Task objective:
Your answer should be the entries below, reproduced character for character.

Listed records Start Marker

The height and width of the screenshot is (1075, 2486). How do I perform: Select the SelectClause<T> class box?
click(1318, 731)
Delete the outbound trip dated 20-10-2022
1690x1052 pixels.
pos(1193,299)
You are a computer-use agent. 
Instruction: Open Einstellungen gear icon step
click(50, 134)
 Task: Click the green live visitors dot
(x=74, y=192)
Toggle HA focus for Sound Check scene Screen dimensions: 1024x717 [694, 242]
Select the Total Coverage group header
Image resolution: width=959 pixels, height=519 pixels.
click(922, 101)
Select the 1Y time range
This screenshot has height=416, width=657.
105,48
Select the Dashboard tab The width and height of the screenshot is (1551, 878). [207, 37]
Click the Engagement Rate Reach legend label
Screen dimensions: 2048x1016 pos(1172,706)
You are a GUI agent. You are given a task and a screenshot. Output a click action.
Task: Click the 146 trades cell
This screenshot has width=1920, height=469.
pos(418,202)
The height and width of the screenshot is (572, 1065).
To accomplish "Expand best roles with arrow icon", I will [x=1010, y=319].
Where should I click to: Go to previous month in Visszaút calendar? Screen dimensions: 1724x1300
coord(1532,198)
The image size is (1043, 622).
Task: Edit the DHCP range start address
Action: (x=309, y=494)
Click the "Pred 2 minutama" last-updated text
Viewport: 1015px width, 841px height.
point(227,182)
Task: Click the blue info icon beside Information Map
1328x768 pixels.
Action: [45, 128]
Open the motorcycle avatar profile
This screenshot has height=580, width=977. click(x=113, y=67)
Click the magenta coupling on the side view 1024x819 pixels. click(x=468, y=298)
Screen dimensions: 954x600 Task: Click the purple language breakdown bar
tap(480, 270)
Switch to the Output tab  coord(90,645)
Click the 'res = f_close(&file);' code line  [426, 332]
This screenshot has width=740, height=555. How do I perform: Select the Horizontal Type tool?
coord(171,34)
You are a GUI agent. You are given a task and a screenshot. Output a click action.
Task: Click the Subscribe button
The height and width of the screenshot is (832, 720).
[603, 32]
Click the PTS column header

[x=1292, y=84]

Listed records End Marker

Result below:
The height and width of the screenshot is (1075, 2486). How do I perform: Select the SelectClause<T> class box?
click(1318, 731)
Delete the outbound trip dated 20-10-2022
1690x1052 pixels.
pos(1193,299)
You are a computer-use agent. 
Instruction: Open Einstellungen gear icon step
click(50, 134)
 Task: Click the green live visitors dot
(x=74, y=192)
Toggle HA focus for Sound Check scene Screen dimensions: 1024x717 [694, 242]
Select the Total Coverage group header
Image resolution: width=959 pixels, height=519 pixels.
click(922, 101)
Select the 1Y time range
This screenshot has height=416, width=657.
105,48
Select the Dashboard tab The width and height of the screenshot is (1551, 878). [207, 37]
Click the Engagement Rate Reach legend label
Screen dimensions: 2048x1016 pos(1172,706)
You are a GUI agent. You are given a task and a screenshot. Output a click action.
Task: Click the 146 trades cell
This screenshot has width=1920, height=469.
pos(418,202)
The height and width of the screenshot is (572, 1065).
To accomplish "Expand best roles with arrow icon", I will [x=1010, y=319].
Where should I click to: Go to previous month in Visszaút calendar? Screen dimensions: 1724x1300
coord(1532,198)
The image size is (1043, 622).
Task: Edit the DHCP range start address
Action: (x=309, y=494)
Click the "Pred 2 minutama" last-updated text
Viewport: 1015px width, 841px height.
point(227,182)
Task: Click the blue info icon beside Information Map
1328x768 pixels.
Action: [45, 128]
Open the motorcycle avatar profile
This screenshot has height=580, width=977. click(x=113, y=67)
Click the magenta coupling on the side view 1024x819 pixels. click(x=468, y=298)
Screen dimensions: 954x600 Task: Click the purple language breakdown bar
tap(480, 270)
Switch to the Output tab  coord(90,645)
Click the 'res = f_close(&file);' code line  [426, 332]
This screenshot has width=740, height=555. How do I perform: Select the Horizontal Type tool?
coord(171,34)
You are a GUI agent. You are given a task and a screenshot. Output a click action.
Task: Click the Subscribe button
The height and width of the screenshot is (832, 720).
[603, 32]
Click the PTS column header

[x=1292, y=84]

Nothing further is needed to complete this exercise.